The program began in Germany but did not fare well and ended shortly after it began. An American woman who was living in Switzerland at the time, heard about the program and brought the idea home to the U.S. where she thought to train her own dogs. Not until Morris Frank, a young blind man from Nashville, Tennessee, heard about her idea through her article published in the Saturday Evening Post on November 5th, 1927, did the thought actually take root.
Thanks to Dorothy Harrison Eustis, guide dogs are now trained both in the United States and abroad for those that are blind to have a companion to be their eyes. One such organization is KNGF Geleidehonden or what is otherwise referred to as The Royal Dutch Guide Dog Foundation (TRDGDF).

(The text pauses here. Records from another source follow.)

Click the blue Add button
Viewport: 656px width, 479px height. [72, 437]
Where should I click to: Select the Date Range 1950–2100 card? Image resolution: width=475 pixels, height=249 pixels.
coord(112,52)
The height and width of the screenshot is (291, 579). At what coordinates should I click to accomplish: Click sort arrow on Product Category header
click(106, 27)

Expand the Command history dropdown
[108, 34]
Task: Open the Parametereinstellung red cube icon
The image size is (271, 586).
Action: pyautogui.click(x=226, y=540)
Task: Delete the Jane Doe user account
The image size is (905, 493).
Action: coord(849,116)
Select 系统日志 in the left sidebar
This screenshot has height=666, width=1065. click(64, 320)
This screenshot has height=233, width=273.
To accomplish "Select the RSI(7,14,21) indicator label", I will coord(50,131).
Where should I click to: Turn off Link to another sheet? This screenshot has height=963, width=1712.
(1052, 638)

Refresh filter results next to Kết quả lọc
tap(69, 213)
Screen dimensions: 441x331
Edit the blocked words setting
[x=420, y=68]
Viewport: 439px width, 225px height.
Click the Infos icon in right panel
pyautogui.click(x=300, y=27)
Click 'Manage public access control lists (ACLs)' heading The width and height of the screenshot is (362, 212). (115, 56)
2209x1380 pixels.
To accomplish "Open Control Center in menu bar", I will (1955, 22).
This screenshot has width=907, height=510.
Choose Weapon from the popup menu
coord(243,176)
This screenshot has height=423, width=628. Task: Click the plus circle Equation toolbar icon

TRDGDF has been in existence since 1935; the oldest, largest and best-known guide dog school in the Netherlands. It was established in 1935 and has trained over 5,000 guide dogs all over the country. They are an accredited member of the International Guide Dog Federation; meaning that they comply with operational standards that must be adhered to in order to qualify.
In order to meet the demands, they staff over 70 employees, have more than 500 volunteers, and 45,000 donors in addition to several key sponsors. They train not only Seeing Eye dogs, but also train specialty dogs for people with other major disabilities.
Recently that began airing a commercial that has been named “The Best Commercial” in the Netherlands. From this perspective, it is easy to see just how important these trained canines can be to someone that needs their eyes to help them see. The dogs are a tribute to many soldiers that have risked life and limb in order to save others and their countries from the devastation of war. They are paid back with lifelong injuries.
Thankfully there are trained dogs that can help ease the pain that these soldiers endure – whether physical or emotional or both. The dogs become the other half of these brave men and women. The dogs help to bring some ‘normalcy’ back into their lives.
There are organizations like The Royal Dutch Guide Dog Foundation in America, too. If only they advertized, perhaps more attention would be drawn to the great works within those organizations, too. Maybe with this article the idea will take root. The more we know, the more we can help with even the smallest of efforts!